◆ **Text excerpt**:
* start *

Alejandro Ramirez | Essay
You’d think I’d be used to people dissin’ Lawrence by now. You’d think, by the time I was 22 I would be over the petty insults, over the put-downs based on ethnicities and class. But then one night I’m on the midnight train back home and I see some burly Latino going off on some whiteboy’s ass for talking shit about Lawtown, and deep down I hope the he fucks him up. Looking back, I realize it’s got less to do with hometown pride and more to do with a defensive reaction ingrained in me, maybe some shame and insecurity, built up from years of being told you, your town, your people ain’t shit. Insulting Lawrence is a Merrimack Valley tradition after all—Methuen, Haverhill, Andover, and North Andover all look down on the black sheep of the region. I guess that night was the first time I actually realized I was embarrassed, ashamed, and defensive about where I come from.
Like most great Boston tales, this story takes place with one of our teams in the postseason. In this case, the Celtics were hosting the Miami Heat for Game Three of the 2012 Eastern Finals, and the Heat led the series with two wins. I had to go into Boston that night on assignment, but not to cover the game. Instead, I was covering that other great passion of Bostonians, politics. Our heroes include Larry Bird, Ted Kennedy, Bill Russell, Samuel Adams (both the man and the beer)—Boston passion in a nutshell. Traffic’s bad even when our teams have awful seasons, so I took the train from Lawrence into town, a 50-minute ride on average.
The event that brought me in was pretty inconsequential—a meeting of former Occupy Boston folks, trying to decide if they should rebuild their campsite or seek other options. Spoiler alert: they didn’t do shit, neither that night nor that summer. Still, it was nice to hear discussions about class and diversity and lefty politics. It was a long meeting, from 7 to 10 pm, and I had a train to catch back to Lawrence. The only one left was the midnight train. I took the subway to North Station and checked my phone for the score.
The Celtics had finally won their first game of the series.
Sure enough, North Station, where the TD Garden is located, was a messy, green gauntlet of loud, drunk, celebratory Boston accents. I loved the C’s and despised the Heat, like any decent New Englander (though I’ve grow to appreciate LeBron James after a few rings, an Olympics run, and outspoken political statements). But didn’t quite have the patience for these fans. I only hoped my train back to Lawrence was peaceful.
Luckily, it wasn’t too packed onboard—I even managed to get a row of seats to myself. Thank God, I thought, leaning back and pulling out a book to read—either Brave New World or a book of poems by an obscure Nicaraguan expat named Salomón de la Selva, two books I was balancing at the time. A cute brown-haired girl took a seat one row up and across the aisle from me. Behind her, directly across the aisle from me, sat two drunk guys in Celtics jerseys. I immediately considered moving.

* end *

◆ **Task set**:
(1) Answer these questions about the Lawrence essay:
(a) Which team were the Celtics hosting on the night of the story?
(b) How long is the train ride from Lawrence into town on average?
(c) During what hours did the meeting of former Occupy Boston folks run?
(2) Can you print the Lawrence essay word for word, starting at "Like most great" and ending at "ride on average."?
(3) How would you say this sentence from the Lawrence essay in Spanish: "The Celtics had finally won their first game of the series."
The records that follow have nothing to do with the essay.

◆ **Extracted information**:
* start *

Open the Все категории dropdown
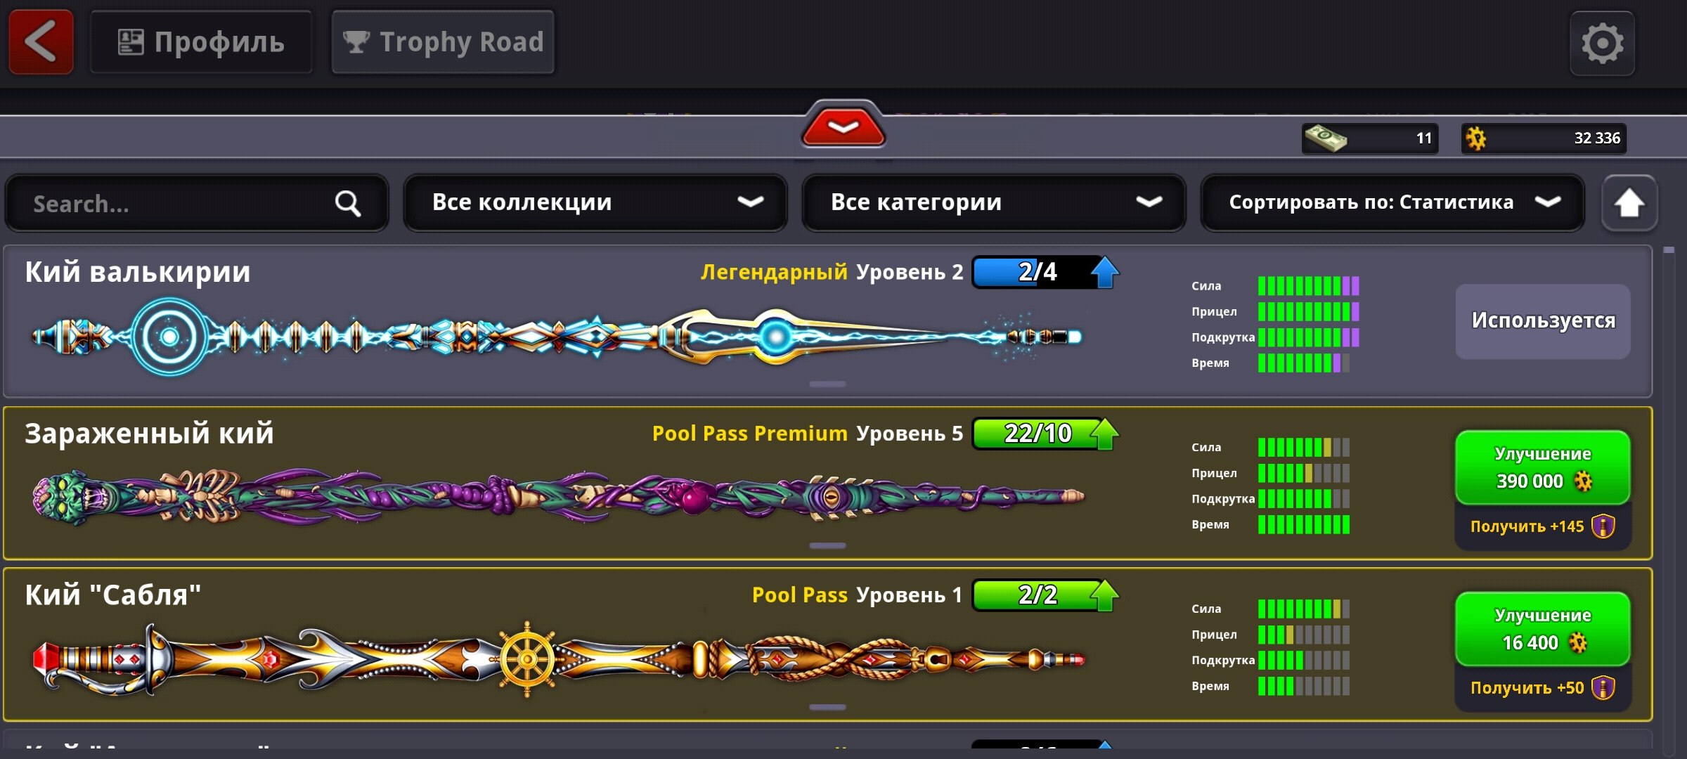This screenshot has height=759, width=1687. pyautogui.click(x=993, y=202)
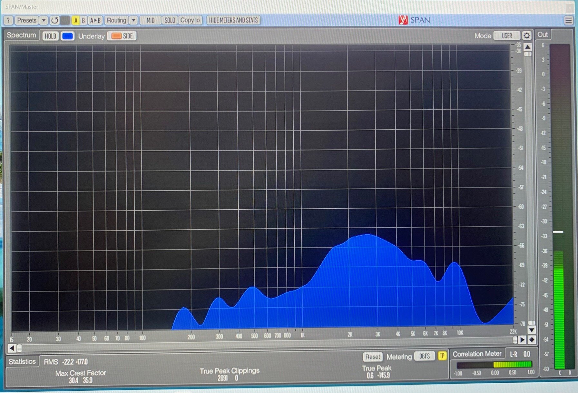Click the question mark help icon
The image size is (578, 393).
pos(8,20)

* end *

◆ **Answers for this exercise**:
(1)
(a) The Miami Heat, for Game Three of the 2012 Eastern Finals.
(b) About 50 minutes.
(c) From 7 to 10 pm.

(2)
Like most great Boston tales, this story takes place with one of our teams in the postseason. In this case, the Celtics were hosting the Miami Heat for Game Three of the 2012 Eastern Finals, and the Heat led the series with two wins. I had to go into Boston that night on assignment, but not to cover the game. Instead, I was covering that other great passion of Bostonians, politics. Our heroes include Larry Bird, Ted Kennedy, Bill Russell, Samuel Adams (both the man and the beer)—Boston passion in a nutshell. Traffic’s bad even when our teams have awful seasons, so I took the train from Lawrence into town, a 50-minute ride on average.

(3) Los Celtics por fin habían ganado su primer partido de la serie.